Content starts
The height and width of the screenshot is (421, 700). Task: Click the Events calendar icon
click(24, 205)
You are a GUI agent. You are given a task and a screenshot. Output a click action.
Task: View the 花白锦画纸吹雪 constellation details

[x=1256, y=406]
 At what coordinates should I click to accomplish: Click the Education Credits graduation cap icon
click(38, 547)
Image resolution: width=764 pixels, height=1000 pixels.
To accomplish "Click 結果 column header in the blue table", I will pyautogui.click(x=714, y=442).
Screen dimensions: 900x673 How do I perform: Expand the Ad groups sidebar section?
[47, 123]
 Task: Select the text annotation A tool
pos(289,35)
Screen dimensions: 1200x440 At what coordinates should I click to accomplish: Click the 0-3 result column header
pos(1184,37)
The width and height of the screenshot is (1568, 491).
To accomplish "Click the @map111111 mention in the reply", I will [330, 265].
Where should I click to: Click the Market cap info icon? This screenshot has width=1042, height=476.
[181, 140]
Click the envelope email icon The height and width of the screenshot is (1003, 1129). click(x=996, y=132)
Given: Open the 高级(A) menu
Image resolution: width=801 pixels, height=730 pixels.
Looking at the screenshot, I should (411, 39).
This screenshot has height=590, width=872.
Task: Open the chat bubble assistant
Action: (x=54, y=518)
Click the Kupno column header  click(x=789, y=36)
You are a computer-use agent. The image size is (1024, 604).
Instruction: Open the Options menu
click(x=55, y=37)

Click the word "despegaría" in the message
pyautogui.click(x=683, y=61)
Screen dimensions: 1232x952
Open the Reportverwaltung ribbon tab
Content ends
About this exercise
Search the entries for "agent" and copy out each line that has it.

Answer section
You are a GUI agent. You are given a task and a screenshot. Output a click action.
You are a computer-use agent. The image size is (1024, 604).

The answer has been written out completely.